→ **Work task**
Please copy the records word for word, starting at the very beginning and ending with the line that contains "This screenshot has height=482, width=749.", including that line.

*** Begin section ***

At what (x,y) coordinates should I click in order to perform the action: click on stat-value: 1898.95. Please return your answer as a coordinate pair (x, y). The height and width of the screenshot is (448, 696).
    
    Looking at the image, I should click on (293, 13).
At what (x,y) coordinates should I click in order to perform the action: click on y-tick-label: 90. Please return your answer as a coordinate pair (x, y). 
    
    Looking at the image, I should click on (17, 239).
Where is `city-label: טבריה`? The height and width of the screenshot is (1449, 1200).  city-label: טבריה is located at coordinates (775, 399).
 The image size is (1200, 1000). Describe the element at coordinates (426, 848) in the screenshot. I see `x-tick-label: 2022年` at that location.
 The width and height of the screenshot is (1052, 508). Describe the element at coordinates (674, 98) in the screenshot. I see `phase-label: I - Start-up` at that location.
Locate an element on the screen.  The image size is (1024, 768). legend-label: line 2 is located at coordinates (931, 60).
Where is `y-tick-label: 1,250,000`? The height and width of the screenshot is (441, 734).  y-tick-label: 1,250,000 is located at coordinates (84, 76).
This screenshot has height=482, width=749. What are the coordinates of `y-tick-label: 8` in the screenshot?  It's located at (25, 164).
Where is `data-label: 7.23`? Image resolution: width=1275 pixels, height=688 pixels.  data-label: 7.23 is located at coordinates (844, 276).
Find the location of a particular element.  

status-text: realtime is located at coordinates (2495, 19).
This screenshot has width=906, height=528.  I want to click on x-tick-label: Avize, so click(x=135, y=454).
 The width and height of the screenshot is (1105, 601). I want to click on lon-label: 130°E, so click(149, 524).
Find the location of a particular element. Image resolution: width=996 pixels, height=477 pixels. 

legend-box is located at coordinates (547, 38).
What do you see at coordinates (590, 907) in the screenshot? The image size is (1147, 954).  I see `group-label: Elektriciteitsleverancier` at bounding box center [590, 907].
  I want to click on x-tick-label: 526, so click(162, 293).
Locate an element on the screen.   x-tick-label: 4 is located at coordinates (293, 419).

*** End section ***

→ **Response to this exercise**
At what (x,y) coordinates should I click in order to perform the action: click on stat-value: 1898.95. Please return your answer as a coordinate pair (x, y). The height and width of the screenshot is (448, 696).
    
    Looking at the image, I should click on (293, 13).
At what (x,y) coordinates should I click in order to perform the action: click on y-tick-label: 90. Please return your answer as a coordinate pair (x, y). 
    
    Looking at the image, I should click on (17, 239).
Where is `city-label: טבריה`? The height and width of the screenshot is (1449, 1200).  city-label: טבריה is located at coordinates (775, 399).
 The image size is (1200, 1000). Describe the element at coordinates (426, 848) in the screenshot. I see `x-tick-label: 2022年` at that location.
 The width and height of the screenshot is (1052, 508). Describe the element at coordinates (674, 98) in the screenshot. I see `phase-label: I - Start-up` at that location.
Locate an element on the screen.  The image size is (1024, 768). legend-label: line 2 is located at coordinates (931, 60).
Where is `y-tick-label: 1,250,000`? The height and width of the screenshot is (441, 734).  y-tick-label: 1,250,000 is located at coordinates (84, 76).
This screenshot has height=482, width=749. What are the coordinates of `y-tick-label: 8` in the screenshot?  It's located at (25, 164).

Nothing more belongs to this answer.